In a first session, I try to learn about my student and his or her needs. What struggles are they having in class? What do they like and dislike about the subject matter? I also would try to get a feeling for the things they enjoy outside of class - the music, hobbies, and television shows or movies they like. This all gives me a better perspective on how I can help a student to engage and better understand the material.
How can you help a student become an independent learner?
I help students become independent learners by knowing when to intervene and knowing when to step back. For instance, I may give a student a tricky primary document and ask them to "mark it up" with a colored pen. I would then step back for a few minutes and wait to see what conclusions the student drew, rather than informing them of what conclusions I would have drawn. This helps to translate into better work independently at home and on tests.
How would you help a student stay motivated?
I help my students stay motivated by being enthusiastic, encouraging, and optimistic. Rather than treating their work or test prep as a chore, I treat it as something that can be interesting and fun, and continually remind the student how great they'll feel when they snag the A.
If a student has difficulty learning a skill or concept, what would you do?
With particularly difficult concepts, I try to break it down as far as possible. Sometimes this means using a graphic organizer that breaks down something complicated into easy-to-swallow parts. Other times, it simply means making the subject more approachable, so I try to find a way to help students "get" it, perhaps by using a video or piece of music.

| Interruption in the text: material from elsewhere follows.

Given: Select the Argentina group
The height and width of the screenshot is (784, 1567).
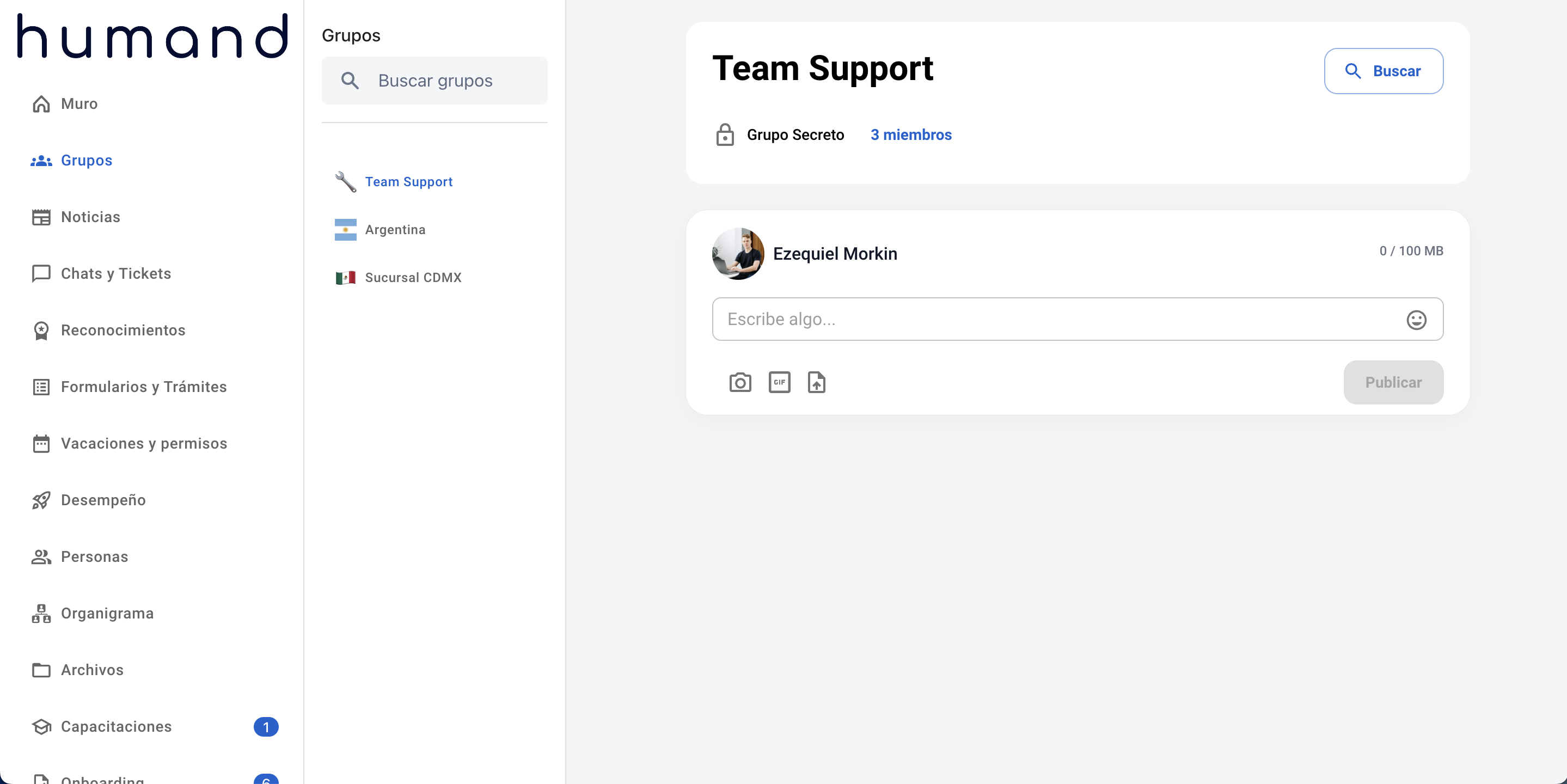Looking at the screenshot, I should (x=395, y=230).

How do you help students who are struggling with reading comprehension?
I try to have struggling students "break down" a reading by underlining, highlighting, and taking notes in the margins of a reading. We then work together, going through the reading line by line to understand its meaning.
What strategies have you found to be most successful when you start to work with a student?
When I first begin working with a student, I think it is most important to understand where that student is coming from, and what their goals are. In that sense, I try to begin by spending some time just getting to know them.
How would you help a student get excited/engaged with a subject that they are struggling in?
I firmly believe there is always a way to grab a student's attention. One way I do this is by finding something that a student will connect with. For some students who enjoy playing games like Call of Duty, adding some military history is helpful. For others who enjoy music or theater, including a bit of pop culture, such as the new musical Hamilton, helps. Learning what gets your student excited outside of academics often helps.
What techniques would you use to be sure that a student understands the material?
I use assessments such as short answer and identification questions to gauge students' understanding of the material. For a student preparing for an exam such as the Regents or AP, I would use sample questions and tests.
How do you build a student's confidence in a subject?
I try to build up students through praise, and consistently remind them of how well they are doing. When they show improvement, I make sure they know how great they're doing.
How do you evaluate a student's needs?
I use consistent assessments to 'check in' with students. Sometimes I will begin a class or session with a short, simple quiz or term identification practice to 'check in' and see what a student remembers and what they've perhaps missed. Then we know what we need to go back over.
How do you adapt your tutoring to the student's needs?
I am always re-evaluating my methods as I work with a student to gauge what is working and what isn't getting through. If a student isn't understanding a concept in the way I've been explaining it, I stop and reassess. If I notice that a student is really getting a concept because of a certain approach I've used, I'll try to use that successful approach more often.
What types of materials do you typically use during a tutoring session?
In a tutoring session, I generally use print outs of primary documents, graphic organizers, and test prep materials like practice questions. I may also a laptop or tablet to play music and video clips.